Work task:
From the data below, retype exactly the lines starting with the one that contains "You are a GUI" and ending with the one that contains "The width and", both included.

Records for processing:
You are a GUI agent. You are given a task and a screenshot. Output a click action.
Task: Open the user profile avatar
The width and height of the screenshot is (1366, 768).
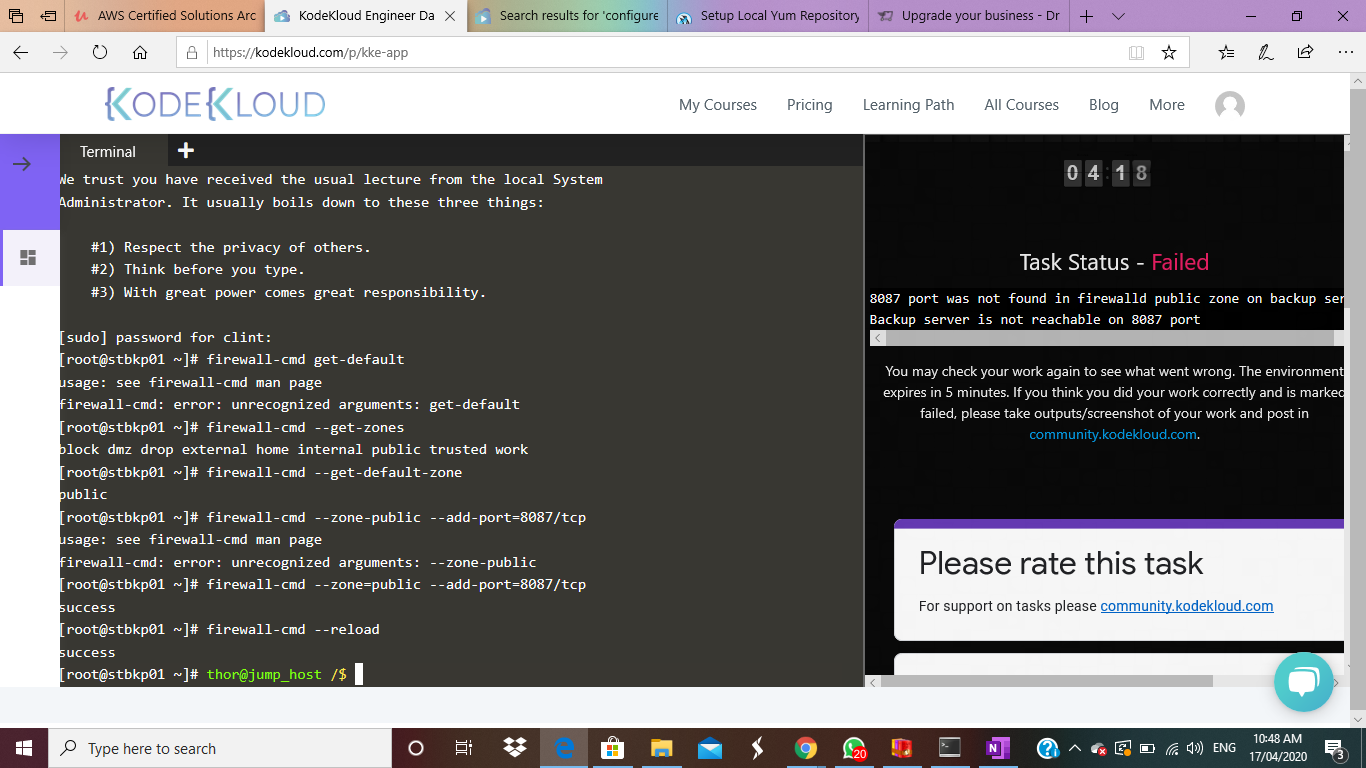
* * *
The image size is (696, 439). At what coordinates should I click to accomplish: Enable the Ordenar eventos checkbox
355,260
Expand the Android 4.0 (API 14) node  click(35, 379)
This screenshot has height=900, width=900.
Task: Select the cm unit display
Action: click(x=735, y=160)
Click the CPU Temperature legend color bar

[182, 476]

Answer to the problem:
You are a GUI agent. You are given a task and a screenshot. Output a click action.
Task: Open the user profile avatar
The width and height of the screenshot is (1366, 768).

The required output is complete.